На том и закончили. Пацанов решил Булыцкий не отпускать, чтобы ночью, не дай Бог, не случилось чего. Уложив всех на топчанах, сам, устроившись поудобней, принялся так и сяк ворочать заготовки, так, чтобы и просыхали равномерно, и не перегрелись. За делом этим и не заметил, как уснул.

Разбудил Булыцкого гул – не гул какой-то. Вроде как переговаривался кто-то напряженно. «Валенки!» – спохватившись, подскочил он, и тут же сообразил, что спит, укрытый рогожкой, на топчане, а на полу уже сосредоточенно возятся, раскатывая новую заготовку, пацанята.

– А? Вы? – еще толком не сообразив, что происходит, встряхнул головой Николай Сергеевич.

– Прости, Никола, – прогудел Гойко. – Без тебя вот решили еще попробовать, а то все, как сосунки немощные, под присмотром твоим.

Ничего не ответил учитель, только улыбнулся да на всякий случай заготовку, что мальцы подготовили, проверил; та очень даже ничего оказалась. Ребята на славу постарались!

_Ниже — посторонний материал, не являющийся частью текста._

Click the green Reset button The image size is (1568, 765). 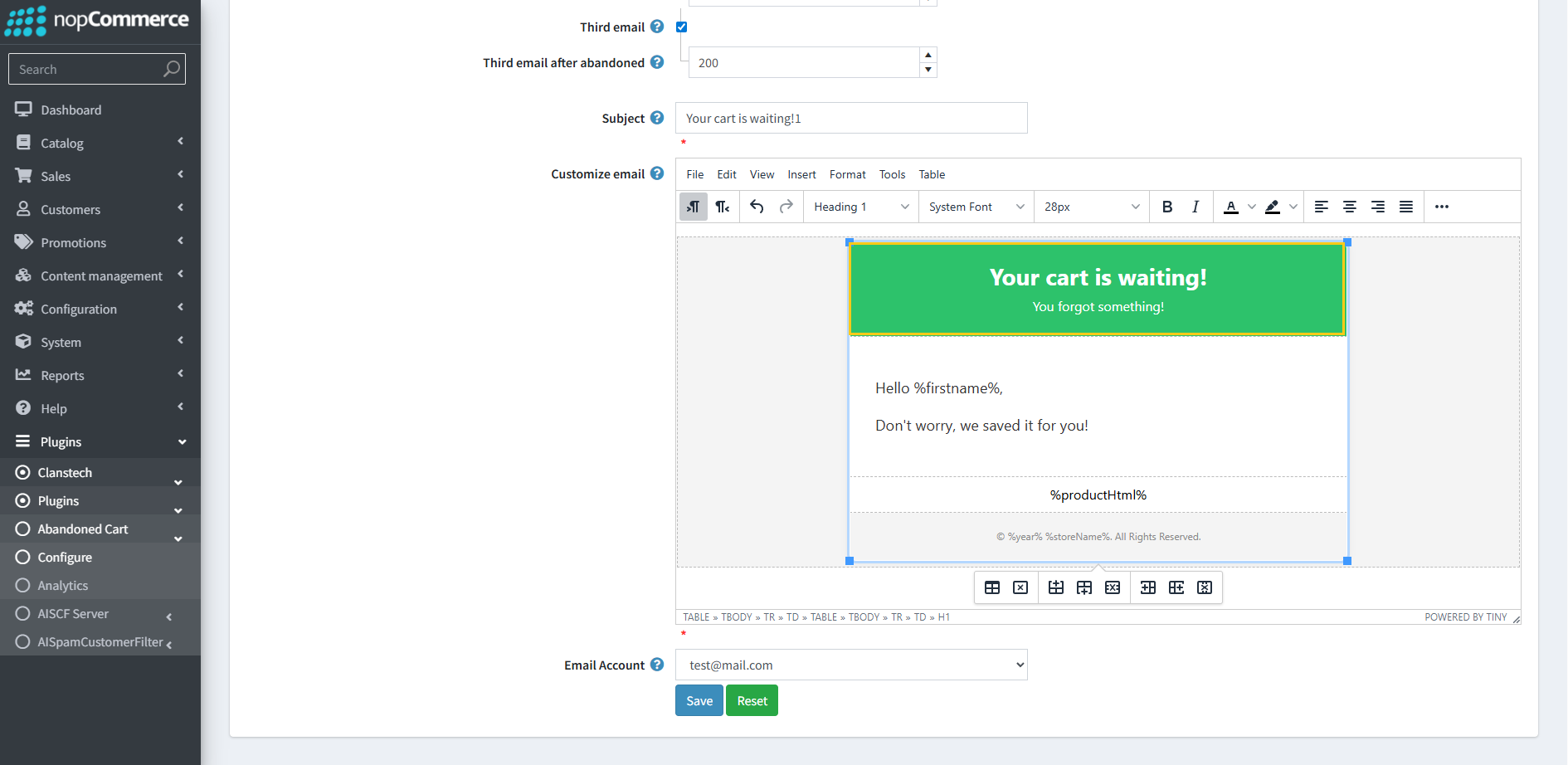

– Вы тогда вот чего, – окончательно придя в себя, отвечал Булыцкий. – Я эти пока сушить буду, – кивнул он на уже готовую пару, – да приглядывать, чтобы вкривь у вас что не вышло. Вот только побольше шерсти надо бы, да скалку другую. Побольше. Ладно хоть заготовил заранее. А то опять – мальцу только впору и выйдут. Эти-то, вон, глядите, и без того малы. А ведь все равно усядут еще; еще меньше станут.

– Уразумели, Никола, – потерев еще не поросший волосом подбородок, отозвался Гойко.

– Ну так и Бог в помощь.

На том и порешили. Булыцкий снова подсел к очагу и принялся и так и сяк вертеть заготовки, следя, чтобы языки пламени ненароком не лизнули драгоценную обувку, а ребята под руководством Гойко – медленно восстанавливать процесс. В этот раз, понятное дело, медленней; видно было, что ребятенки ох как стараются! Иной раз – чересчур даже. Впрочем, Булыцкий, вспоминая свой школьный цех, и не лез совсем, предоставив ребятам право самим разбираться, отвечая на вопросы да, если совсем не так что, подсказывать, что да как.

Так и день пролетел весь: в заботах. Прерывались, только чтобы пообедать, да на молитвы, да если Сергий наведывался да вопрошать начинал, мол, что да как. Видно было, что и настоятеля занял процесс. Настолько, что позволил двоим схимникам труд на себя принять да «во славу Божию» присоединиться к «артели». Тут, правда, конфуз другой вышел: и впятером насилу умещались парни в келье. И это при том, что непосредственно валенки изготавливали трое! А один сушкой занимался, а еще один – шерсти подготовкой. Решили, правда, и это: келью одного из схимников заняли, и теперь работа кипела в двух хибарках. Николай Сергеевич же, чтобы не носиться туда-сюда и, не дай Бог, простуду не подхватить, ушел к «новичкам», предоставив Гойко самому руководить процессом.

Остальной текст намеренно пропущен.